The treatment of fibrin pupillary-block glaucoma has not been established. In cases following pars plana vitrectomy, it is often treated by laser peripheral iridotomy  or intraocular tPA (25 μg) . In a case series of fibrin pupillary-block glaucoma after phacoemulsification cataract surgery, all patients were successfully treated by Nd:YAG laser peripheral iridotomy . Two cases underwent Nd:YAG fibrin membranotomy, but the fibrin membrane resealed in one patient . Nd:YAG laser iridotomy is a viable treatment option for fibrin pupillary block, but it is technically difficult and has the potential risk of damaging the corneal endothelium when there is severe corneal edema or iridocorneal contact. In a randomized prospective study of patients with fibrin accumulation in the anterior chamber after cataract surgery, a single anterior chamber injection of tPA (10 μg) reduced the incidence and quantity of fibrin without any adverse effects . The advantage of anterior chamber tPA injection is that the procedure can be performed safely even in an eye with poor intraocular visibility as long as careful sonographic examination was performed using UBM.

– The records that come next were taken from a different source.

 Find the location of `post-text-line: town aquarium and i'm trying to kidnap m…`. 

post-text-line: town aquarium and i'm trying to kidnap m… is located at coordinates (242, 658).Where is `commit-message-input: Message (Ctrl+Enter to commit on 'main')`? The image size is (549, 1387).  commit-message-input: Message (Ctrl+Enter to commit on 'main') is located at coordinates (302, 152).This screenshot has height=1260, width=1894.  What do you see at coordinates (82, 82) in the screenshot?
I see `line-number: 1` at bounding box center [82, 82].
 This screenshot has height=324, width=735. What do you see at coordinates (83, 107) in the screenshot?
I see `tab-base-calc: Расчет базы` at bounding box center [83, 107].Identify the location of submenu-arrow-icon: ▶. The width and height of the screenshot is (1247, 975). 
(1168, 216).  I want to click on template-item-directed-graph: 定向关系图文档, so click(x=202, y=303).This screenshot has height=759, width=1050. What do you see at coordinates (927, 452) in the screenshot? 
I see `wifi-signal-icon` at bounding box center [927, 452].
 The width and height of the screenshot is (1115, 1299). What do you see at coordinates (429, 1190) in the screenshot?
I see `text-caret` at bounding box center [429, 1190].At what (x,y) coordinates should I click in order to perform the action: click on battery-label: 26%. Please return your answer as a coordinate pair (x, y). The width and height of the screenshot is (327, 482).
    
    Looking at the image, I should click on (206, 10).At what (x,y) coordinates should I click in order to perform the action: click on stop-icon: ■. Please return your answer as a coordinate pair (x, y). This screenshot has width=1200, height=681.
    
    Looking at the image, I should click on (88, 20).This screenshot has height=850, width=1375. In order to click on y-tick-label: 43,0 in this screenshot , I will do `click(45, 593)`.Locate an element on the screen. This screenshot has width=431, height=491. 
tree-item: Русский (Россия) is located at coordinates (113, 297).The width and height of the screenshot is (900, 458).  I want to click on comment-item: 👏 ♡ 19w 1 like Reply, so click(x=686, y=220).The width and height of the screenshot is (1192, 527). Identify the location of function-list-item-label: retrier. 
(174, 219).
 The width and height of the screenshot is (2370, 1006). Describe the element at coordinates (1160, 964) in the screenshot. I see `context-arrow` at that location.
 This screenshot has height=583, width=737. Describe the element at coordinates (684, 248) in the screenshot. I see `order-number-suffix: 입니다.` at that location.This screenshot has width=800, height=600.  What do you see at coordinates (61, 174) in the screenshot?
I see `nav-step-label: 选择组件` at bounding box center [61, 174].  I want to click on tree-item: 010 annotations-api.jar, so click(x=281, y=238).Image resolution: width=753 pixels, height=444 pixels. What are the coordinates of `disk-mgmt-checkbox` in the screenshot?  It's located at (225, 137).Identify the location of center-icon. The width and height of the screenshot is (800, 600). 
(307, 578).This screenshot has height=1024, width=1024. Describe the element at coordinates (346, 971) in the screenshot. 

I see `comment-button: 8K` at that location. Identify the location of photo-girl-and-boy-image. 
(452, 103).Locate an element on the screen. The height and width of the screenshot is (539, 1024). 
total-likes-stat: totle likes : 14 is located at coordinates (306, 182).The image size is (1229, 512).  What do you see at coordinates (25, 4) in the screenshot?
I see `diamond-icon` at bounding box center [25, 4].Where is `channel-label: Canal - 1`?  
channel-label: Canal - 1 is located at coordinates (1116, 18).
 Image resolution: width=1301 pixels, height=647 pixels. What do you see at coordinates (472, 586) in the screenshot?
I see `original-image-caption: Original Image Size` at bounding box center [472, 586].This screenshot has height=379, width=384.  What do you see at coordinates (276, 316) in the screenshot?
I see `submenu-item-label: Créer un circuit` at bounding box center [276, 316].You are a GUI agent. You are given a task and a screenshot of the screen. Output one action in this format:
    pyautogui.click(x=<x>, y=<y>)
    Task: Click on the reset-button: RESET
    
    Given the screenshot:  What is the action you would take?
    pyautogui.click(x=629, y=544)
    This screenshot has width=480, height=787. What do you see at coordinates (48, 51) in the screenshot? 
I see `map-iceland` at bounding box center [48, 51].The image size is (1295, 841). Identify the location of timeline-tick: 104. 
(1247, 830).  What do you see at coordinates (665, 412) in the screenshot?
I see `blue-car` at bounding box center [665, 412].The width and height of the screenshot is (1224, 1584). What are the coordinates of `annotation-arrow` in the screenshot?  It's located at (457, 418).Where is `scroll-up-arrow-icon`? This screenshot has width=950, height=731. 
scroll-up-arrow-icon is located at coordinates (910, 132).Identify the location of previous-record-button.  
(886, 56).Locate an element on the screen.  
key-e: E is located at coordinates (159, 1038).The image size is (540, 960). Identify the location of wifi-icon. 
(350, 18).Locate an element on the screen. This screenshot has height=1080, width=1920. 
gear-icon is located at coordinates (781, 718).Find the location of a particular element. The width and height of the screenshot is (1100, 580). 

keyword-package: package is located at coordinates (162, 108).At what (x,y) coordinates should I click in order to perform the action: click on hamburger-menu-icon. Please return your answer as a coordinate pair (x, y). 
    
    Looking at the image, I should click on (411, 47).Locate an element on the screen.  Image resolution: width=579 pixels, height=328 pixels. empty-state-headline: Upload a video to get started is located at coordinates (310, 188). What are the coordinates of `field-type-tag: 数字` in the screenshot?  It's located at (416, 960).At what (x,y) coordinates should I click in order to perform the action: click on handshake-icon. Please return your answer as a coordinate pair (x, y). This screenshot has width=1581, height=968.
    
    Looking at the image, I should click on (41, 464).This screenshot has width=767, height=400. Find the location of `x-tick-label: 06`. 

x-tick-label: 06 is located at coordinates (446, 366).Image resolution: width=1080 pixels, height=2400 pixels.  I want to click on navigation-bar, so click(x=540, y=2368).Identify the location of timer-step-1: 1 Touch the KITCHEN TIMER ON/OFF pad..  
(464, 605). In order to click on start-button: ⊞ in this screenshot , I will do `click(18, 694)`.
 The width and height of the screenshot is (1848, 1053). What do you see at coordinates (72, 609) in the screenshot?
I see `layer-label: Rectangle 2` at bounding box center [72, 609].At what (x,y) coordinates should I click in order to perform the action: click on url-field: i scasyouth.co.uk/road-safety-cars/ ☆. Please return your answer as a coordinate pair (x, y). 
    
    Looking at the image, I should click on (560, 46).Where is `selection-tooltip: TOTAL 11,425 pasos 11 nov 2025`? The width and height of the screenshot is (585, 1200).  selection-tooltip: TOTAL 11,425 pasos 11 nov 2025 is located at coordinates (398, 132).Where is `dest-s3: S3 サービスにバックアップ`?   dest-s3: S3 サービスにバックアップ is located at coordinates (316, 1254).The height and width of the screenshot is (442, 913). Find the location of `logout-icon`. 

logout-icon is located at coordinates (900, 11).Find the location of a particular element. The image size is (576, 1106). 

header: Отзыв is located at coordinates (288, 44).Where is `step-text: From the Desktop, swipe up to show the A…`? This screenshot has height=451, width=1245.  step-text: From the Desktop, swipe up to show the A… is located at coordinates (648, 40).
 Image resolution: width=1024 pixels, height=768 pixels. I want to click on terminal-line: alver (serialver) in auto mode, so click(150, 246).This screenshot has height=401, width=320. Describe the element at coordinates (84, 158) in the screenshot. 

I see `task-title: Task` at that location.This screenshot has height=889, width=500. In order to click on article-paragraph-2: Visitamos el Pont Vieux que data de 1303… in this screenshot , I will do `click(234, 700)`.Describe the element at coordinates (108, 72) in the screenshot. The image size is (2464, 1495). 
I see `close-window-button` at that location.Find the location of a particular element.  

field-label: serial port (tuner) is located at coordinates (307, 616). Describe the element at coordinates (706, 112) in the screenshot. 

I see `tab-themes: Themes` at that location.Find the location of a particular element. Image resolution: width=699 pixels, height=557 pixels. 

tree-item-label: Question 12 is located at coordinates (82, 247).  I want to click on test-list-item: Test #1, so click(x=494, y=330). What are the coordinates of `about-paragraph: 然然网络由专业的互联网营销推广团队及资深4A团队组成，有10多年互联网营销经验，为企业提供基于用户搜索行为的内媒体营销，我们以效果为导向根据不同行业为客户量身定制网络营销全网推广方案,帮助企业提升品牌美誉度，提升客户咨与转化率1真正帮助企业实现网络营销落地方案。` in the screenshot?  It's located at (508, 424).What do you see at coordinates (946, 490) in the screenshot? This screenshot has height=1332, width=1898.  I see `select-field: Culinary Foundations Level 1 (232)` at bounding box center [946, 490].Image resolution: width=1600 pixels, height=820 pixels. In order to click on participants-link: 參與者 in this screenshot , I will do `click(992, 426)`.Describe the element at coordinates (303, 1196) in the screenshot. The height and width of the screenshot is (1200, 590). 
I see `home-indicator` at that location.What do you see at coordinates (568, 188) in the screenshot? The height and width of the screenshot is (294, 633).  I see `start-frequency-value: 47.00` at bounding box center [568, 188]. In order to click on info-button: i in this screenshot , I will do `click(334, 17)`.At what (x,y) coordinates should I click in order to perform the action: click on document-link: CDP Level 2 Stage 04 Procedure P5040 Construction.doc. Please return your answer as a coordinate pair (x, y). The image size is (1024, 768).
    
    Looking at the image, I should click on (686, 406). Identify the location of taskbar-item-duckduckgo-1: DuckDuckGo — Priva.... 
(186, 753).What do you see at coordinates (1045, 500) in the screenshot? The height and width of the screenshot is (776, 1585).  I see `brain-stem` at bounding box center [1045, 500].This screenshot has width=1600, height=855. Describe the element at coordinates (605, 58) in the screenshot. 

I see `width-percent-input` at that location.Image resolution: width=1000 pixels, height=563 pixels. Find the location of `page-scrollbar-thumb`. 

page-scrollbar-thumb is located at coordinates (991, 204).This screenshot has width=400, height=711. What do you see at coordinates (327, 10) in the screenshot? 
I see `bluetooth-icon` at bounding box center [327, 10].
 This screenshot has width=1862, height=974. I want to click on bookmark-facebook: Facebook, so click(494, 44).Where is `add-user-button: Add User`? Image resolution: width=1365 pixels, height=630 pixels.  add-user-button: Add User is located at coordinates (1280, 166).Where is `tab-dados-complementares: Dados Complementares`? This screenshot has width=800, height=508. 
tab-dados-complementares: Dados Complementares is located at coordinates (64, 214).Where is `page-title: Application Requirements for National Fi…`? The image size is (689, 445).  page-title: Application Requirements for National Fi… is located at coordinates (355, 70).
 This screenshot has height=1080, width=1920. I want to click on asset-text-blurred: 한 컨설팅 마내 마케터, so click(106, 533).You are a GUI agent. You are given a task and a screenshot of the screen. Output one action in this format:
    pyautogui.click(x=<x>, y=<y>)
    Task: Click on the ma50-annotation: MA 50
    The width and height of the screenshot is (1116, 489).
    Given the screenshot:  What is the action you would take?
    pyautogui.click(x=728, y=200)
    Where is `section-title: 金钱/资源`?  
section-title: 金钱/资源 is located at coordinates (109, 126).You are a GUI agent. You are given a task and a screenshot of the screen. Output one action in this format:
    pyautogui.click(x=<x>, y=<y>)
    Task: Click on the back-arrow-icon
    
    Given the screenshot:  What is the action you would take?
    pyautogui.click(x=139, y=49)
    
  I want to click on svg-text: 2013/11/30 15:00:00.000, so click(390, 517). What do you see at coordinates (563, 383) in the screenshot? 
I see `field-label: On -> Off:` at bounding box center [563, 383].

Physicians have to include fibrin membrane pupillary block in the differential diagnosis for shallow anterior chamber after cataract surgery. UBM provides important diagnostic information even in cases with severe corneal edema. In this case, intracameral tPA injection was used to successfully treat fibrin membrane pupillary block.
Informed consent was obtained from the patient for publication of this case report and any accompanying images. A copy of the written consent is available for review by the series editor of this journal.
IOP: Intraocular pressure; IOL: Intraocular lens; AS-OCT: Anterior segment optical coherence tomography; UBM: Ultrasound biomicroscopy; tPA: Tissue plasminogen activator.
The authors declare that they have no competing interests.
HY participated in management of the case, analyzed the data, and drafted the manuscript. MS was the attending surgeon for the case and revised the manuscript. TY participated in management of the case. JU and TF supervised physicians involved in the patient's care and interpreted the data. HA offered administrative and material support. All authors read and approved of the final manuscript.
We would like to thank Drs. Akira Iguchi and Hideyuki Kabasawa for management of acute renal dysfunction after the use of mannitol in the present case. This work was supported in part by Grants-in-Aid for Scientific Research KAKENHI 23592556 (to TF).